Деревенские жители, замкнутые и недалекие, поначалу глядели на Мальгрейвов с подозрением. Поппи догадывалась, о чем шепчутся люди за тюлевыми занавесками, которые отдергивались, когда они с Ральфом проходили мимо. Одежда Ральфа, подозрительно чужеземная; его привычка распевать во все горло в ванной при открытом окне, причем не на английском языке (в основном на французском и итальянском, но для жителей деревни все иностранные языки были одинаково отвратительны); непринужденность, с которой он ругался, и тоже на нескольких языках, — все это отнюдь не способствовало радушному приему. В сентябре сорокового, когда все жили в страхе перед вторжением вражеских войск, к Мальгрейвам заявился полисмен. Его привели, как сразу сообразила Поппи, злобные сплетни; она рассеяла опасения офицера с помощью чая и того чисто английского обаяния, которым еще умела, если в том возникала необходимость, пользоваться. Полицейский ушел, и с тех пор Мальгрейвам больше не докучали.
Ральф не особо стремился завязывать знакомства в деревне — наоборот, всячески этого избегал, — зато Поппи в последнее время старалась завести друзей. Она взяла себе за правило останавливаться и беседовать с прохожими и даже вступила в «Женский институт».[36] Один раз она сходила в церковь, но это вызвало такой град насмешек со стороны Ральфа, что на второе посещение она уже не отважилась. Теперь Поппи осознала, как несчастлива была в последние несколько лет, и поняла, что после того как умер ее младенец, ей надо было вернуться на родину. Поппи частенько думала, что была бы даже счастлива, если бы не война и если бы не Ральф.

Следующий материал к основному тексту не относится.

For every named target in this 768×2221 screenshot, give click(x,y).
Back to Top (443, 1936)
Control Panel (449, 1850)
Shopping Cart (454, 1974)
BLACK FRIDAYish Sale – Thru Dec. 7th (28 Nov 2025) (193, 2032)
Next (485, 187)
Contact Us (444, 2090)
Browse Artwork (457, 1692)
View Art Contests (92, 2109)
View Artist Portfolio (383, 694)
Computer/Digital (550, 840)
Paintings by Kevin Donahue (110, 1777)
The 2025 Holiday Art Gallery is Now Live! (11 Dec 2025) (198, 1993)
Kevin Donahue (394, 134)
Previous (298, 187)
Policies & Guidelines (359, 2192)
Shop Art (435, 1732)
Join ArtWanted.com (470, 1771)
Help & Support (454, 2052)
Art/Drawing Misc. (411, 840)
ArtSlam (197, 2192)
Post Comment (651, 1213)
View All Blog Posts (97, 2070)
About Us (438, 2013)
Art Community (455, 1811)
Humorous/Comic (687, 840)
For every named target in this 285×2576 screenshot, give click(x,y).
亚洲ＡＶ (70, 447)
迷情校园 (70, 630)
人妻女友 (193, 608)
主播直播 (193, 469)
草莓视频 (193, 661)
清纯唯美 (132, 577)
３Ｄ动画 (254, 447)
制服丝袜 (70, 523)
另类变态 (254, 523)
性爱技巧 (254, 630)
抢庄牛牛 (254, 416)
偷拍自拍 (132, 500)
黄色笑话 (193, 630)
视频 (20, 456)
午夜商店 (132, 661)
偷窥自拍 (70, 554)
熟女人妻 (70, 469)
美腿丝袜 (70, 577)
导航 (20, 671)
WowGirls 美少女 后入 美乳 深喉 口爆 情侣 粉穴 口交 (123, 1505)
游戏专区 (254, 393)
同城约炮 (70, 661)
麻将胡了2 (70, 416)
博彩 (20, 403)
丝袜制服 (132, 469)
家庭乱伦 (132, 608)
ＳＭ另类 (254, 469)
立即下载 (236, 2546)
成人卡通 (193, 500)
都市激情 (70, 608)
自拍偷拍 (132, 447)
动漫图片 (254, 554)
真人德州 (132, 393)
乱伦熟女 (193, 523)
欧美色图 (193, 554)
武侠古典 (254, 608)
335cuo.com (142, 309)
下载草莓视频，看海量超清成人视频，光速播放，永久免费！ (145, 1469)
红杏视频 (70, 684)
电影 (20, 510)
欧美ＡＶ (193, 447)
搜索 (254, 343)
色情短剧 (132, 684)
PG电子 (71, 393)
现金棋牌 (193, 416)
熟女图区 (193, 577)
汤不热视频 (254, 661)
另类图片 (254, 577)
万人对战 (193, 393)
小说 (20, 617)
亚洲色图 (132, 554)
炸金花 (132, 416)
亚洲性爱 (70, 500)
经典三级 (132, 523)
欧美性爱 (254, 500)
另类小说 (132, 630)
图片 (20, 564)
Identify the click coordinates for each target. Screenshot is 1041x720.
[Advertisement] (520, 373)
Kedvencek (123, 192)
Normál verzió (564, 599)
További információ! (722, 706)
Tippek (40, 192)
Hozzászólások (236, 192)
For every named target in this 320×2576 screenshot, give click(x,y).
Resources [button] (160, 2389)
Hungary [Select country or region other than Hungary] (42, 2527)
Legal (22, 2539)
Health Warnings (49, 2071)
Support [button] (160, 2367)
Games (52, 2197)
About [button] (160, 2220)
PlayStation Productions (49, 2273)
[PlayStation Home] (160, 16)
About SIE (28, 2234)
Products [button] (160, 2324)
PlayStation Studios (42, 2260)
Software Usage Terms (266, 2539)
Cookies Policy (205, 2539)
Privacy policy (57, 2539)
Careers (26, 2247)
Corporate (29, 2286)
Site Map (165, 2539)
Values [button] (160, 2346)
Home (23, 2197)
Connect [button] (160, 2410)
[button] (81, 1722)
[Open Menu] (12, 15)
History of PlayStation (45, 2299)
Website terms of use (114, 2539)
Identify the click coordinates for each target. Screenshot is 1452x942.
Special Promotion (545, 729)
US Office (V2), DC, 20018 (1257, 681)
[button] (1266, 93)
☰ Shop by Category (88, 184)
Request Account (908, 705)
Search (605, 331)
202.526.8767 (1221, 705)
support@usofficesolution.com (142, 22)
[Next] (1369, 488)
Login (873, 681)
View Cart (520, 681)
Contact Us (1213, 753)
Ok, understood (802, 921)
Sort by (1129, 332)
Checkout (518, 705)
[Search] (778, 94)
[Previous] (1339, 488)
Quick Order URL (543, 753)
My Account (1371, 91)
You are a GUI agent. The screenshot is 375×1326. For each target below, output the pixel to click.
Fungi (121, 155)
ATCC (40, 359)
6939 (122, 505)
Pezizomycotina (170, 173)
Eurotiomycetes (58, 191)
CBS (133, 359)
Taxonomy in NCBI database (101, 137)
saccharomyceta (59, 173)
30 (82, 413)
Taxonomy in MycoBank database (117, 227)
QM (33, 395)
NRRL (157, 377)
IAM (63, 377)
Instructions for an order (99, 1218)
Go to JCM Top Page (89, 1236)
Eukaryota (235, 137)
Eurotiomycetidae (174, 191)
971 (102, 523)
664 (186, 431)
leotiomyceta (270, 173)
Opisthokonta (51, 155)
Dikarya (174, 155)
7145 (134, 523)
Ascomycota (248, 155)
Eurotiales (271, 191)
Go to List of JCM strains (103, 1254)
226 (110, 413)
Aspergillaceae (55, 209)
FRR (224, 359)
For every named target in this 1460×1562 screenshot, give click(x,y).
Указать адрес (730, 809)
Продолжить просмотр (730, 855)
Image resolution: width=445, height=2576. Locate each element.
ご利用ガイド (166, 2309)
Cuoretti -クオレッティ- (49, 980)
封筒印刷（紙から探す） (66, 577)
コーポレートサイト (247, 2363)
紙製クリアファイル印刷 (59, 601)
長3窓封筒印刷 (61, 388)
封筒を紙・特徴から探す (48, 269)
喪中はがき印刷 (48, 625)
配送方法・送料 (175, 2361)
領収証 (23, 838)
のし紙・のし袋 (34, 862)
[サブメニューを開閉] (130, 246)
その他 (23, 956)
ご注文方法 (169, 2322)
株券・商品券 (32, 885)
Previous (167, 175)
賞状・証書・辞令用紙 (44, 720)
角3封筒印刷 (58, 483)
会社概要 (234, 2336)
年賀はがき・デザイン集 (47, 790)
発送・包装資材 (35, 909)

От войны Поппи тошнило. Она никогда не слушала сводок и старалась не читать заголовки в газетах. Ей было невыносимо думать о том, что сейчас творится во Франции, Италии или Греции. Во всех этих странах у нее были друзья. Убегая из Франции в 1940 году, она узнала, что такое страх. Самым ярким и самым жутким воспоминанием этого бегства был ужас, охвативший ее при мысли, что они будут вынуждены бросить Джейка. И сейчас, когда она слышала далекий гул самолетов, несущих бомбы прибрежным городам Норфолка, этот ужас снова к ней возвращался. Когда немецкие самолеты проносились над домом, Ральф выбегал в сад и грозил им кулаком, но Поппи, дрожа от страха, забивалась в самый дальний угол. Она благодарила Бога, что Джейка не взяли в действующую армию, а Николь так удачно вышла замуж. Она беспокоилась за Фейт, живущую в Лондоне, но меньше, чем беспокоилась бы за Николь или Джейка при тех же обстоятельствах. Фейт всегда была здравомыслящей девочкой.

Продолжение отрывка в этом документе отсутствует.